** Source material follows **
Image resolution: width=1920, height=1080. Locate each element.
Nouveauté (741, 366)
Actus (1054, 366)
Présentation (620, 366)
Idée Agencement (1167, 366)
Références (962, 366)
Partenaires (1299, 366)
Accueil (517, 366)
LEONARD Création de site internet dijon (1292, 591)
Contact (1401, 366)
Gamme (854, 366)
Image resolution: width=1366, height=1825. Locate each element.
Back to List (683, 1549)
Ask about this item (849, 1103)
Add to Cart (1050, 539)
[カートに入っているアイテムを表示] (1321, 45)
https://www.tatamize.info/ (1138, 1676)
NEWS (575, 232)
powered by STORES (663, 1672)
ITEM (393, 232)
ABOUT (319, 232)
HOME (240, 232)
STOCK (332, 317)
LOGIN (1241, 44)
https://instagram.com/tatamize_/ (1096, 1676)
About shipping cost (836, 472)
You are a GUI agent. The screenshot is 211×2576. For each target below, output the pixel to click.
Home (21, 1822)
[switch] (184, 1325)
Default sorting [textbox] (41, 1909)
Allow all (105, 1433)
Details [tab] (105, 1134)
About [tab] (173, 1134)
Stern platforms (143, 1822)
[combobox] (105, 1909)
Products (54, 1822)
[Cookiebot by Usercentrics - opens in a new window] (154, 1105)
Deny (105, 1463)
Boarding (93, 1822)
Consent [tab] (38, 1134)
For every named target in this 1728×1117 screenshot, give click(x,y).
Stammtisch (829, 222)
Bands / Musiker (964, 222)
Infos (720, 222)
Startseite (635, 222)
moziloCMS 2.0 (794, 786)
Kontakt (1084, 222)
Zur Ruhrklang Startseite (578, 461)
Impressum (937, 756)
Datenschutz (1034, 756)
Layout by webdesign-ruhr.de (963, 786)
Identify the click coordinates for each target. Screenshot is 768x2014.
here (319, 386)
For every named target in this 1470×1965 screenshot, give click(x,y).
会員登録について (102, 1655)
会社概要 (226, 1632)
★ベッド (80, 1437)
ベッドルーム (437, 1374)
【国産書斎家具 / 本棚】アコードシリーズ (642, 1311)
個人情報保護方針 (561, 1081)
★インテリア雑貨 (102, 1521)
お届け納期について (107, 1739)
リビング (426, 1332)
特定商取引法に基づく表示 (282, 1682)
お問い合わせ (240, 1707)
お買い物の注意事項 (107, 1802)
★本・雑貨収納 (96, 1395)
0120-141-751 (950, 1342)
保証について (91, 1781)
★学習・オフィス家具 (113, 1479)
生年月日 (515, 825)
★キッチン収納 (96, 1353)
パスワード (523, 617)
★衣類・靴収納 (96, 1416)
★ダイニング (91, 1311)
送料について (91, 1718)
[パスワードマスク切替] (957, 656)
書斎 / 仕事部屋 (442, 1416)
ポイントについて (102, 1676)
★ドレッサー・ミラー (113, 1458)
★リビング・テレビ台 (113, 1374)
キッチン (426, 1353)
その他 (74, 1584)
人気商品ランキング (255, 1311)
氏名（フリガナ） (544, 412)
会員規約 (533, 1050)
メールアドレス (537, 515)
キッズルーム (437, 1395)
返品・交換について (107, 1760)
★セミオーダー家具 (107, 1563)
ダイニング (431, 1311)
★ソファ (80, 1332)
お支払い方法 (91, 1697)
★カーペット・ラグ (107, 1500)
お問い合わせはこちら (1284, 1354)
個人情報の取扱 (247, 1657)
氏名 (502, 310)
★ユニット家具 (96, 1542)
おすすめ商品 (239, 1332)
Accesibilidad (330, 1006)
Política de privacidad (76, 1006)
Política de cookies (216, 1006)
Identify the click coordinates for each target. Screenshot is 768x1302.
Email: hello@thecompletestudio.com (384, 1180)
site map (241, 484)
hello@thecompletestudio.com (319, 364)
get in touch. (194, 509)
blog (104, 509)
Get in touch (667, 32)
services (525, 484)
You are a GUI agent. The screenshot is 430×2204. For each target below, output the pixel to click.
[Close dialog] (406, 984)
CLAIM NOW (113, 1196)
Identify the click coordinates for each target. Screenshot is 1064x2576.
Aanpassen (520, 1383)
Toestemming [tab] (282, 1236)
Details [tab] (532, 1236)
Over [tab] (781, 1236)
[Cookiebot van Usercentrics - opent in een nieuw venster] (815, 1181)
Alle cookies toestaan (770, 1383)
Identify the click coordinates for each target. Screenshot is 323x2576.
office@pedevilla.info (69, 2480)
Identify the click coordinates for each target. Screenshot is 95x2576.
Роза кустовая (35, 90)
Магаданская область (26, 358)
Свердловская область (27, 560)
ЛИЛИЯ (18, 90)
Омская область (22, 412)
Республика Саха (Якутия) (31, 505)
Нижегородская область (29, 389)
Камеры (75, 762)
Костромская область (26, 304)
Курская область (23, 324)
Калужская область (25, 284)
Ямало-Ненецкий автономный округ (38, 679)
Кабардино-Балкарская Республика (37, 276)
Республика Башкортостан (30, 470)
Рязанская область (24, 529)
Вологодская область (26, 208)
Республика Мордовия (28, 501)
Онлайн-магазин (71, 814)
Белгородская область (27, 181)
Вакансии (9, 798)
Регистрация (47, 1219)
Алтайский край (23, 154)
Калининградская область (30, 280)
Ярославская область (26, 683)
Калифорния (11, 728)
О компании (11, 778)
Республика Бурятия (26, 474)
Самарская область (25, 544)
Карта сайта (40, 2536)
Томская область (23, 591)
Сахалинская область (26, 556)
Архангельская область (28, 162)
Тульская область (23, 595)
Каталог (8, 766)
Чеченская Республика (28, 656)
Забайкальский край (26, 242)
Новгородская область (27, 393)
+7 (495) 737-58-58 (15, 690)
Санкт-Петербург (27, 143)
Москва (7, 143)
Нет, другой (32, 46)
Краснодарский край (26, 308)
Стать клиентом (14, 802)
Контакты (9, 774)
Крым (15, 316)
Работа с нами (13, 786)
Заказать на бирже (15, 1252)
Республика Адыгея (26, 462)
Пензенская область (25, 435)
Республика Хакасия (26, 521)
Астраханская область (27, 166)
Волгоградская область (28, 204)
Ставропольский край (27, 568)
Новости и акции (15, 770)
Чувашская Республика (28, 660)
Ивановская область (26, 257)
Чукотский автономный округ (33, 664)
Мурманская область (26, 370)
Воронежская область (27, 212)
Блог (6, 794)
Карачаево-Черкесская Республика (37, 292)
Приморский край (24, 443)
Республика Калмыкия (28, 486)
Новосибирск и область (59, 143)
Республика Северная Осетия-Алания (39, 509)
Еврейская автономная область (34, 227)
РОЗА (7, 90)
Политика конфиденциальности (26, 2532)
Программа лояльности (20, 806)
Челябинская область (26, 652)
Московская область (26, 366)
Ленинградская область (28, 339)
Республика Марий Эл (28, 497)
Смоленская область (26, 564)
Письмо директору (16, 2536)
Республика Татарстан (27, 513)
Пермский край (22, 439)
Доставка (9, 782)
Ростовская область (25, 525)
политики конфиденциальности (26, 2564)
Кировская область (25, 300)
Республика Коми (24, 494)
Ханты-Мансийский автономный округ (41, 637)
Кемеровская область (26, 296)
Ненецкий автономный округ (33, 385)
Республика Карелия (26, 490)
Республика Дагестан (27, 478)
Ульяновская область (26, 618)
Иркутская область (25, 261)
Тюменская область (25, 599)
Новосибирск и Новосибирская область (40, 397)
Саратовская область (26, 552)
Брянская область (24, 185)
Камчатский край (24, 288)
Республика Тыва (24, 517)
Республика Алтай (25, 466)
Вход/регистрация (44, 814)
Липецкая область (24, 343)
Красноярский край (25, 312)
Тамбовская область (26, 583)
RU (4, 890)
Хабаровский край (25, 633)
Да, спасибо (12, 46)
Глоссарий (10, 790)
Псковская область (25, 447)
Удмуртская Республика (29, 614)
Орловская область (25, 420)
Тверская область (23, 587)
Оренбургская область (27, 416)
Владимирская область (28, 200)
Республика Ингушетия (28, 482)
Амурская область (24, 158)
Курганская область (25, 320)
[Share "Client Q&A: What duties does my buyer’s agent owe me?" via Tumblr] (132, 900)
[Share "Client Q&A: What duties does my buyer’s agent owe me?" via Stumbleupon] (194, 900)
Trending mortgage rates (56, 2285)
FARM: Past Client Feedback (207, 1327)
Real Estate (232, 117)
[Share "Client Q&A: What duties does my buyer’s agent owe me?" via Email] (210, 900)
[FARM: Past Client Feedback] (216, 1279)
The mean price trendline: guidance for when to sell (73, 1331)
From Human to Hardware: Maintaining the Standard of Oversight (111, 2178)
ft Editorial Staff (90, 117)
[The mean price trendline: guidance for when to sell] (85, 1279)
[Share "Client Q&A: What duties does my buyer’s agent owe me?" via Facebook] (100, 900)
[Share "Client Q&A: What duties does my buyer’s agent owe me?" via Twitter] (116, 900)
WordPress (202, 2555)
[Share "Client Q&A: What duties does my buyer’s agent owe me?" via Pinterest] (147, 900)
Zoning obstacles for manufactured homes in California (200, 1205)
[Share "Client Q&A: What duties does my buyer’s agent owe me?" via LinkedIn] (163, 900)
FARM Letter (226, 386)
** End of Source material **
Exercise details: Among the records above, repeat exactly the line with "[combobox] (105, 1909)", the line with "パスワード (523, 617)", and every line in between, and only those.

Output for this exercise:
[combobox] (105, 1909)
Products (54, 1822)
[Cookiebot by Usercentrics - opens in a new window] (154, 1105)
Deny (105, 1463)
Boarding (93, 1822)
Consent [tab] (38, 1134)
For every named target in this 1728×1117 screenshot, give click(x,y).
Stammtisch (829, 222)
Bands / Musiker (964, 222)
Infos (720, 222)
Startseite (635, 222)
moziloCMS 2.0 (794, 786)
Kontakt (1084, 222)
Zur Ruhrklang Startseite (578, 461)
Impressum (937, 756)
Datenschutz (1034, 756)
Layout by webdesign-ruhr.de (963, 786)
Identify the click coordinates for each target. Screenshot is 768x2014.
here (319, 386)
For every named target in this 1470×1965 screenshot, give click(x,y).
会員登録について (102, 1655)
会社概要 (226, 1632)
★ベッド (80, 1437)
ベッドルーム (437, 1374)
【国産書斎家具 / 本棚】アコードシリーズ (642, 1311)
個人情報保護方針 (561, 1081)
★インテリア雑貨 (102, 1521)
お届け納期について (107, 1739)
リビング (426, 1332)
特定商取引法に基づく表示 (282, 1682)
お問い合わせ (240, 1707)
お買い物の注意事項 (107, 1802)
★本・雑貨収納 (96, 1395)
0120-141-751 (950, 1342)
保証について (91, 1781)
★学習・オフィス家具 (113, 1479)
生年月日 (515, 825)
★キッチン収納 (96, 1353)
パスワード (523, 617)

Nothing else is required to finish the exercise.